But everyone needs money. And everyone needs bathroom breaks.

For me, it’s about reasonable vs unreasonable.

I think it would be odd if an employer actually banned bank web sites. But it would also be odd if an employee didn’t want their computer logged in the off chance they checked their bank balance. Or wanted the employer to buy some method of not storing personal data while storing business data.

I mean, my employer is regulated and must store all documents, email, and web traffic I send or receive. I wouldn’t expect them to try to distinguish what’s personal and not store it. Is that even possible?


Is the employer hiring you to use the toilet to produce input for the company’s economic product? like human based manure maybe, then yes.
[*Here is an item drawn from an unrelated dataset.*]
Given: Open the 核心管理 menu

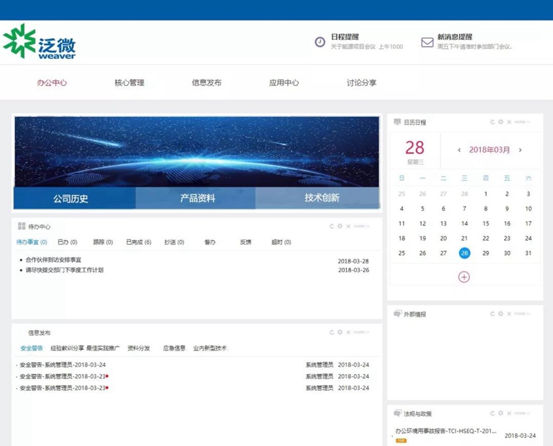Looking at the screenshot, I should (x=129, y=83).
The outrage seems to mostly be about computer system monitoring but it’s bizarre to me as I’ve also always assumed all my computer activity at an employer device is 100% monitored. Why would it not be? especially this has always been done for security reasons.


> that someone else owns.

No one tell this guy about the shit home owners have to deal with. Once you decide to give other people access to anything you own you are held to a completely different set of standards than for things you keep locked in your closet at home.


This is all related to a “reasonable expectation of privacy” [0].

People who rent a home are legally entitled to privacy and the home owner can’t put cameras up and monitor them unless the resident permits it.

But if I own a home and live there I can put cameras up wherever I want. And if you come into my home, you don’t have a reasonable expectation of privacy standing on my front porch. But if it’s different if you’re in the bathroom of my home because you expect privacy there.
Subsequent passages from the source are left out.